Daniela Witten is a professor of Statistics and Biostatistics at University of Washington, and the Dorothy Gilford Endowed Chair in Mathematical Statistics. She develops statistical machine learning methods for high-dimensional data, with a focus on unsupervised learning.
She has received a number of awards for her research in statistical machine learning: most notably the Spiegelman Award from the American Public Health Association for a (bio)statistician under age 40, and the Presidents’ Award from the Committee of Presidents of Statistical Societies for a statistician under age 41.
Daniela is a co-author of the textbook “Introduction to Statistical Learning”, and previously served as Joint Editor of Journal of the Royal Statistical Society, Series B.

Keynote Lecture

by Professor Xuming He, Washington U in St. Louis

VIEW PROFILE

Title

Distributed-oracle estimation for high-dimensional quantile regression

Abstract

Quantile regression (QR) is a valuable tool for analyzing heterogeneous covariate effects across the entire outcome distribution including lower and upper tails. However, implementing QR in high-dimensional settings where data are decentralized presents computational and communication hurdles. We propose a communication-efficient estimator for high-dimensional QR designed for data distributed across multiple machines. To use folded-concave penalties, we develop an iterative multi-step (IM) algorithm utilizing a surrogate smoothed quantile loss. This approach effectively balances statistical efficiency with communication constraints. To provide a theoretical foundation for our method, we introduce the concept of a distributed-oracle estimation and demonstrate that the IM estimator converges to this oracle with high probability. Furthermore, we extend our framework to enable distributed inference for specific low-dimensional components of interest. This talk is based on joint work with SongshanYang, Yifan Gu, and Hangfang Yang.

Biography

Xuming He is the Kotzubei-Beckmann Distinguished Professor and Inaugural Chair of Statistics and Data Science at the Washington University in St. Louis. His research focuses on robust statistics, semiparametric regression, Bayesian inference, and post-selection inference. His interdisciplinary work promotes the application of statistics and data science across various fields, including biosciences, public health, and socioeconomic studies.
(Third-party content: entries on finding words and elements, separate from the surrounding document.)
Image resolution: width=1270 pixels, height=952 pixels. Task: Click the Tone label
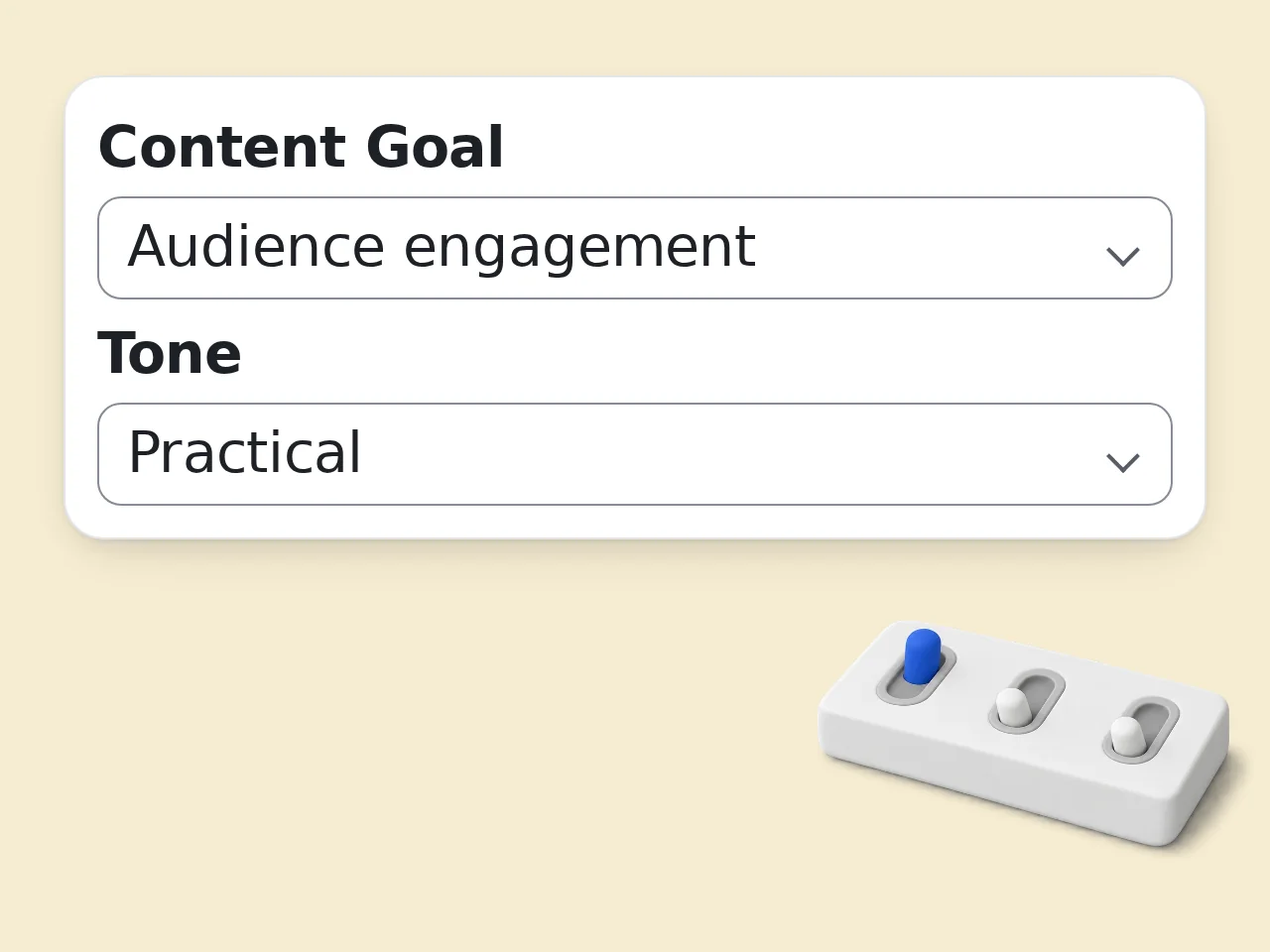(170, 353)
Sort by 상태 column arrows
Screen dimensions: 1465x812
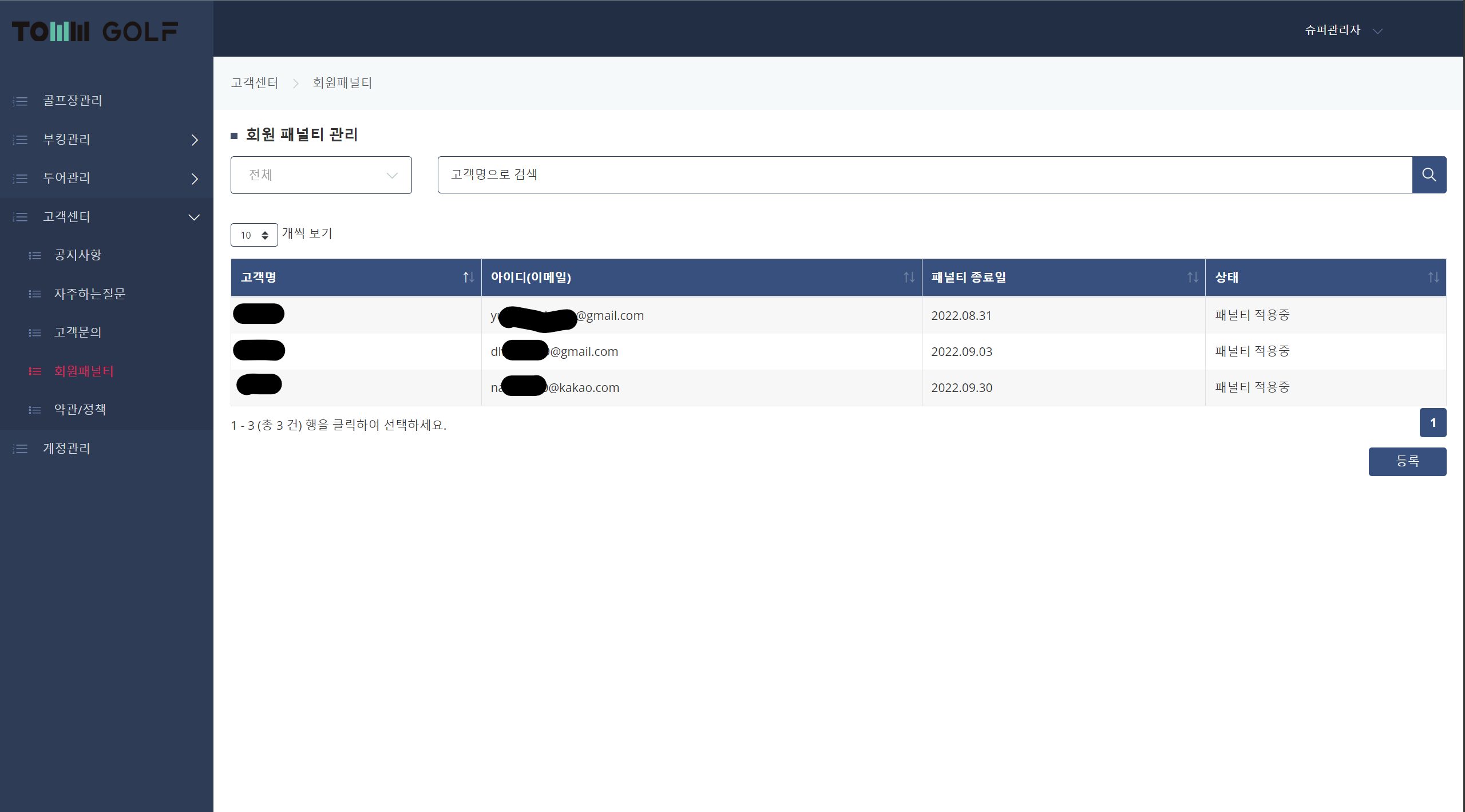pos(1433,278)
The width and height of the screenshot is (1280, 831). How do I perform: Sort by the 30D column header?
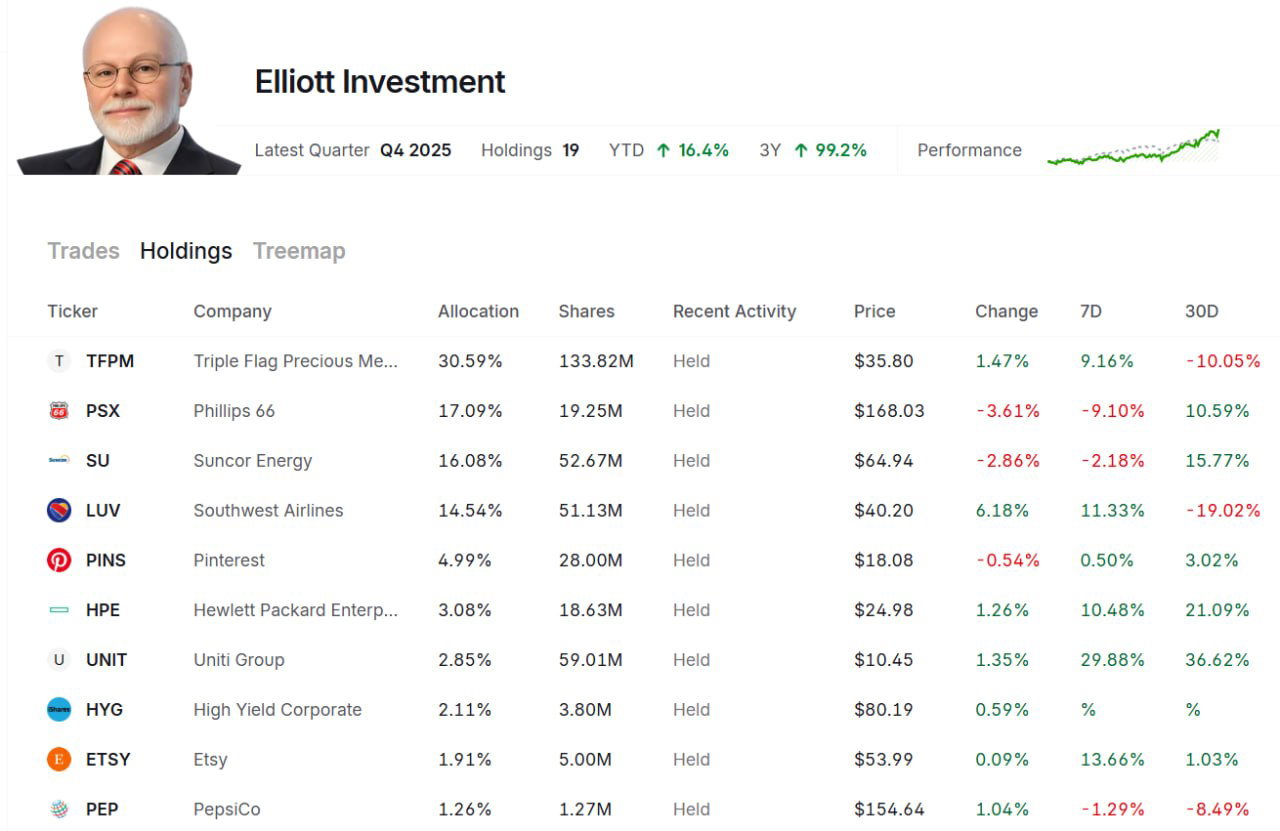pyautogui.click(x=1201, y=311)
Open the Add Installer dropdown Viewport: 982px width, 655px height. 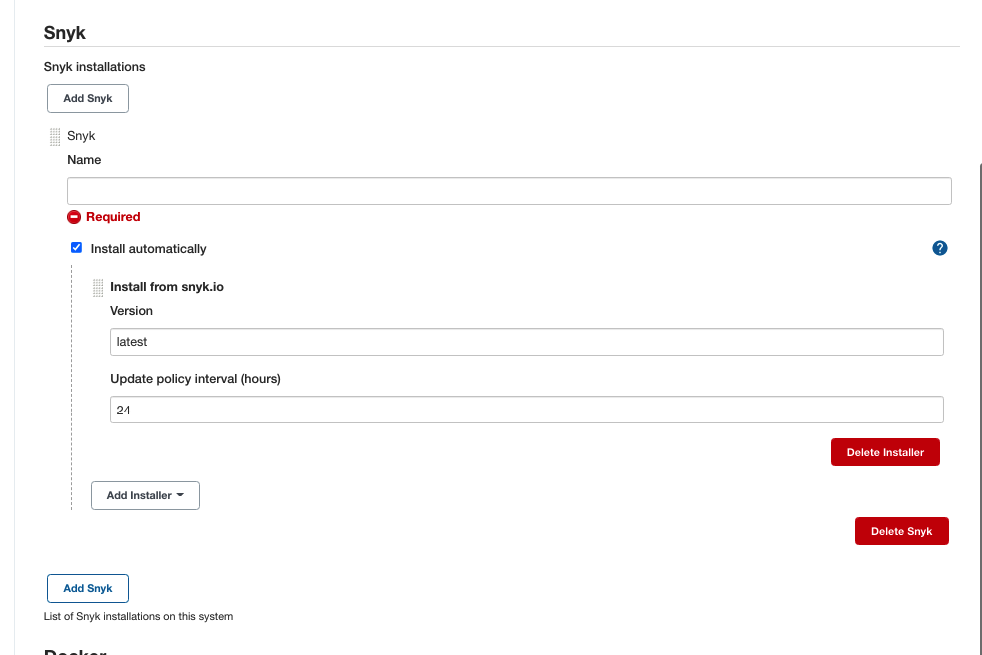145,495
He is an elected Fellow of the American Association for the Advancement of Science (AAAS), the American Statistical Association (ASA), and the Institute of Mathematical Statistics (IMS). He is Past President of the International Statistical Institute (ISI), and currently serves as a Joint Editor of the Journal of the Royal Statistical Society – Series B. His recent honors and awards include the IMS Carver Medal (2022), ASA Founders Award (2021), and the Gottfried E. Noether Distinguished Scholar Award (2025) from the ASA.